TASK GOAL =>
Read the records and gather each line that includes "computer".

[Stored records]
◆ ◆ ◆ ◆ ◆ ◆ ◆
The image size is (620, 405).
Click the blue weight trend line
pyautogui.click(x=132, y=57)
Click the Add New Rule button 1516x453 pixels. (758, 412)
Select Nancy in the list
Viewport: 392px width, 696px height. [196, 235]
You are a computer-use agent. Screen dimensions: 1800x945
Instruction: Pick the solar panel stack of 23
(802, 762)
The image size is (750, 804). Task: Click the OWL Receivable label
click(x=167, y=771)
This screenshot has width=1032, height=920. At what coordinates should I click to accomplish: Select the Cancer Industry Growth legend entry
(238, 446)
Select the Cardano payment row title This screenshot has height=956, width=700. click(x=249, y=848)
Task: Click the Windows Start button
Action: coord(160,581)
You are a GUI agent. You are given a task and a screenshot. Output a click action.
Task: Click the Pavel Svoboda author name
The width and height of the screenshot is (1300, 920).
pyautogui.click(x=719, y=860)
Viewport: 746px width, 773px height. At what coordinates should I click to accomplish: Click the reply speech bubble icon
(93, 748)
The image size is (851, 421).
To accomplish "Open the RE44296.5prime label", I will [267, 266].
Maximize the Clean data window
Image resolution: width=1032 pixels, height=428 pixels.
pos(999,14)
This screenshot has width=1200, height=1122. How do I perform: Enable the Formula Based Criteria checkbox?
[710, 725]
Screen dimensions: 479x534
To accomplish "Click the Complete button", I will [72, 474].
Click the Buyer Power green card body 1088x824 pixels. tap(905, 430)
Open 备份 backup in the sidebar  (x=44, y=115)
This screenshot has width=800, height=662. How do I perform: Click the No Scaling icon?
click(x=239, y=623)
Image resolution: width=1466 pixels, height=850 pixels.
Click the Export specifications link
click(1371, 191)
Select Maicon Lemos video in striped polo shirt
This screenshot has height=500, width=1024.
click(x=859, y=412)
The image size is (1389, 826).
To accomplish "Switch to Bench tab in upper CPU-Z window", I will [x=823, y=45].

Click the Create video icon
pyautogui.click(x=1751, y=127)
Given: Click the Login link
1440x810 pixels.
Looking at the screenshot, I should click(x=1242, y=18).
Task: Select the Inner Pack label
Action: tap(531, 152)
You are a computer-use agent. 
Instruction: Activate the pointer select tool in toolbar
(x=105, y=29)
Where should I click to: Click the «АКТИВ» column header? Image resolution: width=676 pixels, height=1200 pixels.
◆ ◆ ◆ ◆ ◆ ◆ ◆
THE COMPLETED TASK =>
You are a computer-use agent. Screen dimensions: 1800x945
You are a computer-use agent. 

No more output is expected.